Il était grand parmi les petits
Mais tout de suite rabaisser par les grands
Puis sauvé par une personne plus âgée
J’étais énervé
Alors qu’on jouer
Je me suis cassé la gueule
Donc je suis défiguré
Plus rien pouvait me sauver
Quand je me dégrader de plus en plus
Je me croyais perdu
Dans ma route, j’ai eu des accidents
Plaque, je n’ai plus de dents
Puis je me suis mis à tout casser
Pour pouvoir me casser
Donc ils m’ont enfermé
Pour me guérir

"Portrait pour trait", Mohamed

Invisible est le ressenti, elle qui est si belle, elle avait dans les cheveux toujours une fleur qui sentait la vanille, dans la ville elle rayonnait, personne ne lui rie au nez, trop sérieuse pour ça, elle avait jadis dix fois le charme d’une tentatrice. Elle médusait tout ceux qui la regardait. Son point faible se reflétait dans le miroir, elle qui n’arrête pas d’y croire le soir. Tout le monde voulait l’inviter à danser. Seule mois qui a de l’emprise sur elle, il suffit d’une d’une étincelle, pour la sculpter il faut plus que de la pate à sel, les courbes étaient profondes et sensuelles. Son niveau était top, pas mal de culture G. J’ai beau le dire c’était une déesse incarnée, encorné par le taureau dans l’arène, son charme se vendait en cornet, celui qui voulait la séduire n’est pas encore né.

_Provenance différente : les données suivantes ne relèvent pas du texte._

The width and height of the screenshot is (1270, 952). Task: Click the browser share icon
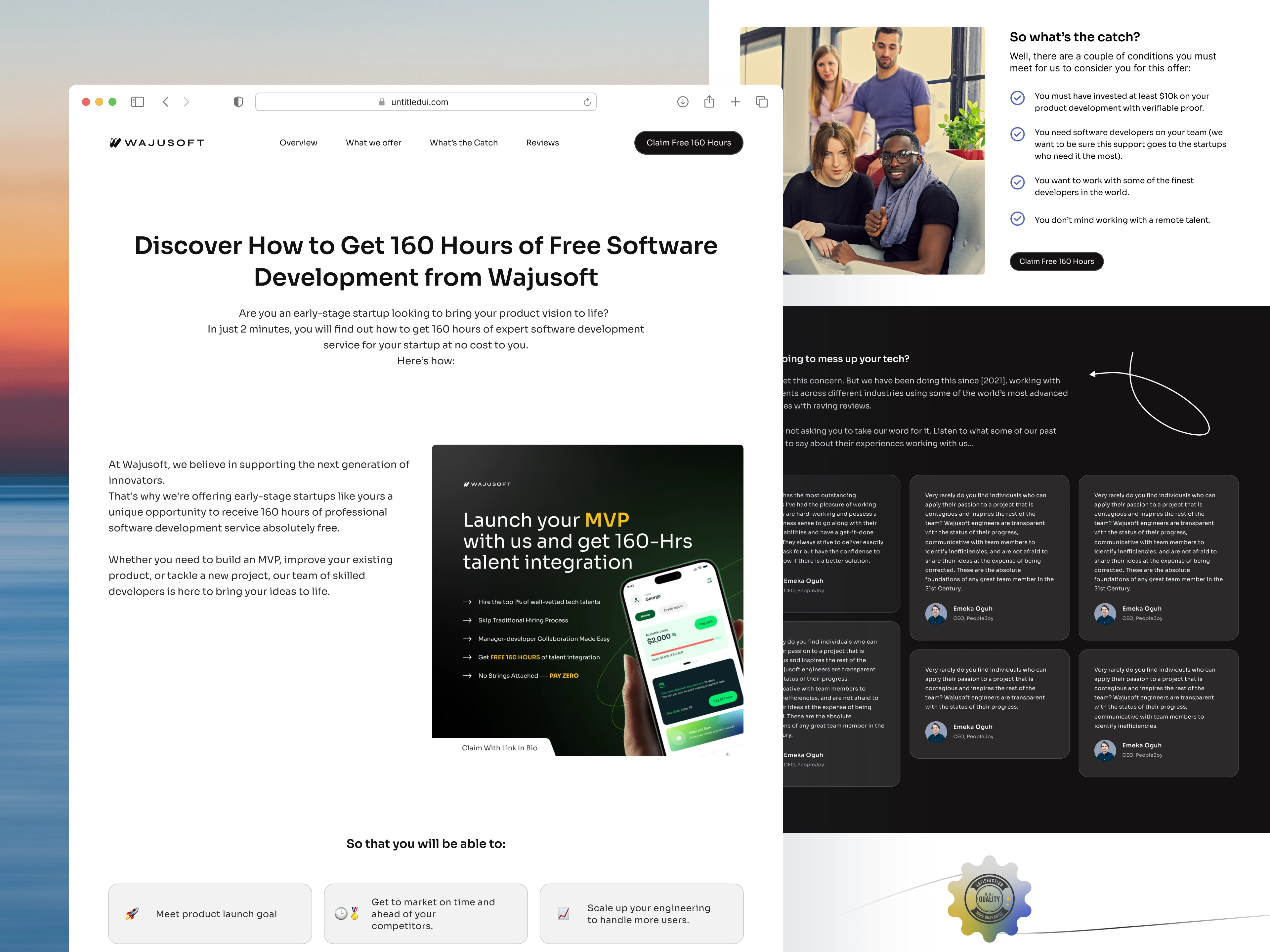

"Auto-portrait de papier", Meido

La maison est faite de feuilles, d’accumulations de feuilles. L’écriture que nous pouvons à peine y lire est un monticule de mots dont le sens a quitté leurs enveloppes pendant longtemps. Réapprendre à marcher, à interpréter, à projeter. Ouvrir la fenêtre pour me sentir vivante, tenir debout dans cette réalité qui me paraît violente. Être encore au dépourvu face aux mutations, accepter les ressentis qui forment de nouveaux schémas. Les émotions, leur laisser l’espace de dire ce qu’il y a au fond.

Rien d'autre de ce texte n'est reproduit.